[[ Dataset extract open ]]

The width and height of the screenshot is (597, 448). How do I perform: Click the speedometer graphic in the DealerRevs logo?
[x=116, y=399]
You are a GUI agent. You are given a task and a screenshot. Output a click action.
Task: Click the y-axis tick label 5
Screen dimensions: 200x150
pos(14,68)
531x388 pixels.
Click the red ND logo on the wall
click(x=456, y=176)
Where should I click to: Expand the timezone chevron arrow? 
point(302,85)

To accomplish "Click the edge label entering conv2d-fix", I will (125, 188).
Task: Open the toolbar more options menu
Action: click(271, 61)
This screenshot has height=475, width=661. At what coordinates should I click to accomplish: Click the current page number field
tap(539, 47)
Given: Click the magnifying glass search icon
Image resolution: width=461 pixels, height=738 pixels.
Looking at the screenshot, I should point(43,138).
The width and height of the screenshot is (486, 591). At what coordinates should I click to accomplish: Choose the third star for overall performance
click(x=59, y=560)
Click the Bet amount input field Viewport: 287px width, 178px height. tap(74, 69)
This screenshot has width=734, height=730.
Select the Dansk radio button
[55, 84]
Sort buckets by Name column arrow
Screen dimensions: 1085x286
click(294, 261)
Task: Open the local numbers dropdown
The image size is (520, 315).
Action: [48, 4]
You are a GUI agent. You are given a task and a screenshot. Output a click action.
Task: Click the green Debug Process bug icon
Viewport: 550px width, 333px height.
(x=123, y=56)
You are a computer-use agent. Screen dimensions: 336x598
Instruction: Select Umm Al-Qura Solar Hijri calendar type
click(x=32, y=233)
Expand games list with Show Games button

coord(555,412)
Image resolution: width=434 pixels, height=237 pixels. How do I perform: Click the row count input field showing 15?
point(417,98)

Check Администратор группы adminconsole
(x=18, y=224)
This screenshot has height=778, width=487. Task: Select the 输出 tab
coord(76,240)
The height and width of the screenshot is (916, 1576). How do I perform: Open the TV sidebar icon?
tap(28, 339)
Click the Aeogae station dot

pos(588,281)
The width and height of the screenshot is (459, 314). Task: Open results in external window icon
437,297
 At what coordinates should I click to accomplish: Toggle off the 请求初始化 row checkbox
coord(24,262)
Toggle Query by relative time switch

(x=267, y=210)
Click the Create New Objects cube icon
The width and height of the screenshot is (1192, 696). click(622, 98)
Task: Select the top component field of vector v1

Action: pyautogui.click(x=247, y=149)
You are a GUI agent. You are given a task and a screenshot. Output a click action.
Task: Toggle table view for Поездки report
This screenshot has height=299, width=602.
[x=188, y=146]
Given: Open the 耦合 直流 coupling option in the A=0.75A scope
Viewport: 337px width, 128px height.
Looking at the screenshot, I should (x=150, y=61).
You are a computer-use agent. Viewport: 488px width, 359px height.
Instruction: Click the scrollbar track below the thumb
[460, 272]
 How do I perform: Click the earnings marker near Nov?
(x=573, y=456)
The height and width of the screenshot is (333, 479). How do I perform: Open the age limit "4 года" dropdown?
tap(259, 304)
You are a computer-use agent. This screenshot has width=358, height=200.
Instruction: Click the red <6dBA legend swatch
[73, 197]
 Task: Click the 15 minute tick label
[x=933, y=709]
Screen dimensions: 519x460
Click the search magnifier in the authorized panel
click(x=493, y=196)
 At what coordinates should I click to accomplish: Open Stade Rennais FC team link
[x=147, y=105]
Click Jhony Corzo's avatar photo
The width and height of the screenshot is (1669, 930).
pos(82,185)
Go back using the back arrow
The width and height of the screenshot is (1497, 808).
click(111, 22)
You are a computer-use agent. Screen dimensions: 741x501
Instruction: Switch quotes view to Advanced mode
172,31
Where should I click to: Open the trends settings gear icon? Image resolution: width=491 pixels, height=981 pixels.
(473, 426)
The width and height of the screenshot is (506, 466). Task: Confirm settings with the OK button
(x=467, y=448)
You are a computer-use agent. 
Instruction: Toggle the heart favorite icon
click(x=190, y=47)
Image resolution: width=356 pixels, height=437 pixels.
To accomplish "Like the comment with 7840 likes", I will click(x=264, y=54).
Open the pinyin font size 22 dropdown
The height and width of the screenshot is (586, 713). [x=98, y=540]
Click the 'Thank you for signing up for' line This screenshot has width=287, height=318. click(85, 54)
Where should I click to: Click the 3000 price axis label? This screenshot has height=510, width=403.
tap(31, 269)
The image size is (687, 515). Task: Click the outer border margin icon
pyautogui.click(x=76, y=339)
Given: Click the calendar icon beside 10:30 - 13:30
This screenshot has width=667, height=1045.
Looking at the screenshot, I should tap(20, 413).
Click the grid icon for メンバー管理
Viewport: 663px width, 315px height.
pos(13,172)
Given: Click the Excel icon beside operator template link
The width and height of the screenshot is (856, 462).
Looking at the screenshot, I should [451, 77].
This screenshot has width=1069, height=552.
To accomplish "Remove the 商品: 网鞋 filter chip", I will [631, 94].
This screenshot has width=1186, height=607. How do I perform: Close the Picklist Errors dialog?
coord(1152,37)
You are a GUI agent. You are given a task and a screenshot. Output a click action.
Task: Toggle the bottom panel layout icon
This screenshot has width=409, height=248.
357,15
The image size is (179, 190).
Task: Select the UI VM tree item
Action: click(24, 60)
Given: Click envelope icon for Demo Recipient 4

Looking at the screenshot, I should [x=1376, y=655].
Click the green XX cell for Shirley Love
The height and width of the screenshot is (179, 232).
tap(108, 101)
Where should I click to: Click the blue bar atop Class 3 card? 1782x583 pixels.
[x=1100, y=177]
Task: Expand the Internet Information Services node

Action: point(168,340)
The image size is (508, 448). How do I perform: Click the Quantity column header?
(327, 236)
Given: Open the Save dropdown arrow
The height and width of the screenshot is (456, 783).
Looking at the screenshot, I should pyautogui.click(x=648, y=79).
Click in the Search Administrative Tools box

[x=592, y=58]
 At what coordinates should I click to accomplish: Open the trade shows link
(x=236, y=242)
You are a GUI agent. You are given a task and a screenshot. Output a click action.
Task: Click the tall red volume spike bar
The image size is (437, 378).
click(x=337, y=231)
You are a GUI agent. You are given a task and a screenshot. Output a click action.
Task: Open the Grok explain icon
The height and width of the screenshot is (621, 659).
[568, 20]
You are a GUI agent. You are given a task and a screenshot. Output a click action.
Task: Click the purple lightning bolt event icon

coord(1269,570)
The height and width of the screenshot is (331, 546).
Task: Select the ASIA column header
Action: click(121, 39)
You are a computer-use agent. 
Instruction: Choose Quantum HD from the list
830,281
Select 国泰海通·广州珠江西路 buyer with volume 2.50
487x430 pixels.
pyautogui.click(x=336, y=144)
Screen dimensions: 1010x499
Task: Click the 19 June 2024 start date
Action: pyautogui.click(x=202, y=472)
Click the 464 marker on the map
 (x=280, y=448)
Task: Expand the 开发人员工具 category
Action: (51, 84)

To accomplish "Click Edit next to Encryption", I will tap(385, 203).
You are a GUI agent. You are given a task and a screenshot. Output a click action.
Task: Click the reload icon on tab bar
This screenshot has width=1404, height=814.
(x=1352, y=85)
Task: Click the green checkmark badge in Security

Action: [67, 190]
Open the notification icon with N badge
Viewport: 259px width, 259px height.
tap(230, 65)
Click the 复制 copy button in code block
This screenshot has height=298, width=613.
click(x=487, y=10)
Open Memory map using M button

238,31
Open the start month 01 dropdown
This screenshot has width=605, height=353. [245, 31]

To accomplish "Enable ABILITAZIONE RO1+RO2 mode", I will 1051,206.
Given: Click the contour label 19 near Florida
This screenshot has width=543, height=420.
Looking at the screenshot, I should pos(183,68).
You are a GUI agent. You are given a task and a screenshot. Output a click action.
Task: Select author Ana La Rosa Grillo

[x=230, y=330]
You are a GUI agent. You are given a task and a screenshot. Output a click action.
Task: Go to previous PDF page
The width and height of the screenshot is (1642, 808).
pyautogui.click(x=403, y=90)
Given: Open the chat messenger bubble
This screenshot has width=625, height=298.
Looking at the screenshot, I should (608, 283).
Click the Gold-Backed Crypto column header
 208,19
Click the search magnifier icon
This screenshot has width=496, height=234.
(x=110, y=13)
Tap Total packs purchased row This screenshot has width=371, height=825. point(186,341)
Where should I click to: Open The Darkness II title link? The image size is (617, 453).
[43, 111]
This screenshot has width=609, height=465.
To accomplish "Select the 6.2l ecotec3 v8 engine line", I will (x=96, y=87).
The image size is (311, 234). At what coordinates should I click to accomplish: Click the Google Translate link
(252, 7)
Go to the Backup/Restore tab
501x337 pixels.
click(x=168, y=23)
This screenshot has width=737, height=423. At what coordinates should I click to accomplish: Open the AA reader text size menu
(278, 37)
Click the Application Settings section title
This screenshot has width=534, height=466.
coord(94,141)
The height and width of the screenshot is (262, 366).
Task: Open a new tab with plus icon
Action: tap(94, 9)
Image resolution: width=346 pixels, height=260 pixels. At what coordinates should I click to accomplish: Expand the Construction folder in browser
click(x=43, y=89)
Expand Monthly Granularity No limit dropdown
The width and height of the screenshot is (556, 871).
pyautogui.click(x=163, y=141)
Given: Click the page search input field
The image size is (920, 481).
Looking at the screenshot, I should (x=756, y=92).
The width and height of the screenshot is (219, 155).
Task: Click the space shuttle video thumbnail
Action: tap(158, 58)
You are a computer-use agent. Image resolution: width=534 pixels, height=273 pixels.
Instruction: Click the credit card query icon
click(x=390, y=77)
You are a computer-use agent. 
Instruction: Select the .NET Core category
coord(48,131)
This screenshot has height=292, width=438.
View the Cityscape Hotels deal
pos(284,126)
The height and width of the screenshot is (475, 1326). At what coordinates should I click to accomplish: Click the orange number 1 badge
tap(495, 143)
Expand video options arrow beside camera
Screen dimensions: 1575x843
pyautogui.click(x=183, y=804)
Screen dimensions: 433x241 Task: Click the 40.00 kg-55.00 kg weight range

[[ Dataset extract closed ]]

- Work to complete -
Given the listing, work out the number of lines in which the word "volume" is found, and supply only that number.

- Task response -
2